■ Zu prüfender Text
>>

Ein Forschungsteam wollte wissen, wie sich Lichtquellen in der Nacht auf den Körper auswirken.

Auch nachts ist es selten dunkel: Das Licht der Straßenlaternen scheint ins Schlafzimmer, Monitore von Fernsehern oder Smartphones leuchten neben dem Bett. Dabei ist Vorsicht geboten: Denn wenn der menschliche Körper einige Stunden vor dem Schlafengehen oder – schlimmer noch – auch nachts dem Licht ausgesetzt ist, kann das der Gesundheit schaden. Das zeigen neue Forschungen.

Licht reguliert nämlich die biologische Uhr unseres Gehirns. Für alle, die es genau wissen wollen: den Nucleus suprachiasmaticus. „Licht ist insofern mächtig, als es Rhythmen synchronisieren und zur falschen Zeit desynchronisieren kann“, sagt Phyllis Zee, Neurologin und Direktorin des Zentrums für zirkadiane und Schlafmedizin an der Northwestern University Feinberg School of Medicine in einem Interview mit der Washington Post.

20 junge Erwachsene

In einer Studie aus dem Jahr 2022 untersuchten Zee und ihr Team, wie sich die Lichtexposition auf die Biologie von zwanzig jungen gesunden Erwachsenen während des Schlafs auswirkt.

<<

■ Bitte Folgendes bearbeiten
1. Schreiben Sie aus dem Text über Licht in der Nacht den Teil von "20 junge Erwachsene" bis einschließlich "des Schlafs auswirkt." wortgetreu ab.
2. Beantworten Sie zum Text über Licht in der Nacht diese Fragen:
(a) Welche Lichtquellen nennt der Text, die nachts ins Schlafzimmer scheinen oder neben dem Bett leuchten?
(b) Welche Stelle leitet Phyllis Zee an der Northwestern University Feinberg School of Medicine?
(c) Wie viele junge gesunde Erwachsene wurden in der Studie aus dem Jahr 2022 untersucht?
3. Fassen Sie im Text über Licht in der Nacht den Absatz, der mit "Licht reguliert nämlich" beginnt, kürzer zusammen und behalten Sie dabei die wichtigsten Fakten bei.

■ Inhalt der Datensätze

>>

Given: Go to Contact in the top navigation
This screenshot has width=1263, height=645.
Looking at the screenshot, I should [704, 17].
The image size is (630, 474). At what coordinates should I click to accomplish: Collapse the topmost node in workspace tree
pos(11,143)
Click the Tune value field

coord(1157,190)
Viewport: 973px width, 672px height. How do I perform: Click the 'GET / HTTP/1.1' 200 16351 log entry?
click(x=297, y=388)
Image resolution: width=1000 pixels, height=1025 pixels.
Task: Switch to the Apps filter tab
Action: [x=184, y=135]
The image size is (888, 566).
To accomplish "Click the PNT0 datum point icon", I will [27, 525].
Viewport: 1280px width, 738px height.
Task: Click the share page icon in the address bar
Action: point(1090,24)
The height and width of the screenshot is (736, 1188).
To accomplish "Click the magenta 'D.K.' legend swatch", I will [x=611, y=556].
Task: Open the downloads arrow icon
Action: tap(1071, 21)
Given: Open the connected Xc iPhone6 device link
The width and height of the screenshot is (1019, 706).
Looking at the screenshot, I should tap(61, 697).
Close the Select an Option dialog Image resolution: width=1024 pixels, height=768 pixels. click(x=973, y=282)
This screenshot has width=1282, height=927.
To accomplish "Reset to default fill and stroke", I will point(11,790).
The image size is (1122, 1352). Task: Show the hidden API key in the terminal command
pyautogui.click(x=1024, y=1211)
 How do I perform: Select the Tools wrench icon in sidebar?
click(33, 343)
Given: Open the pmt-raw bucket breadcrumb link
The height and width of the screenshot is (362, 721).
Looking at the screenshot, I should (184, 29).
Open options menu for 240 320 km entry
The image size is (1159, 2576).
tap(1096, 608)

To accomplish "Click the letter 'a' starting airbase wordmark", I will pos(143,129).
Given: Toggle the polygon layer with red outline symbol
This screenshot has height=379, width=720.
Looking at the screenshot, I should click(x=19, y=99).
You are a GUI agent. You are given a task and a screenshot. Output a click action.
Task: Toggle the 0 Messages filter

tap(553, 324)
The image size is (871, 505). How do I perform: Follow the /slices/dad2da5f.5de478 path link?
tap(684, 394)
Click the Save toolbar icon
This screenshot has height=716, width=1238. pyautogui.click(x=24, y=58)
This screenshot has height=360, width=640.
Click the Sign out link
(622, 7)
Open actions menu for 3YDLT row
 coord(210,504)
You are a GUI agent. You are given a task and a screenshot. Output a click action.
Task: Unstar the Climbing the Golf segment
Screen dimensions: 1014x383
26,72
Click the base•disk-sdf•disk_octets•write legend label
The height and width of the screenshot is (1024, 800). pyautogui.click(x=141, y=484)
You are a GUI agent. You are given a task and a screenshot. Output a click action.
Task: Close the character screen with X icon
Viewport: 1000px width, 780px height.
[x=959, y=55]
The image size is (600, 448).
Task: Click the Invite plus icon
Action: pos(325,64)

<<

■ Ihre Antworten
1.
20 junge Erwachsene

In einer Studie aus dem Jahr 2022 untersuchten Zee und ihr Team, wie sich die Lichtexposition auf die Biologie von zwanzig jungen gesunden Erwachsenen während des Schlafs auswirkt.

2.
(a) Straßenlaternen sowie Monitore von Fernsehern oder Smartphones
(b) Das Zentrum für zirkadiane und Schlafmedizin
(c) Zwanzig

3. Licht steuert die biologische Uhr im Gehirn, den Nucleus suprachiasmaticus. Die Neurologin Phyllis Zee leitet das Zentrum für zirkadiane und Schlafmedizin an der Northwestern University Feinberg School of Medicine. Im Interview mit der Washington Post sagt sie, Licht könne Rhythmen synchronisieren, sie zur falschen Zeit aber auch desynchronisieren.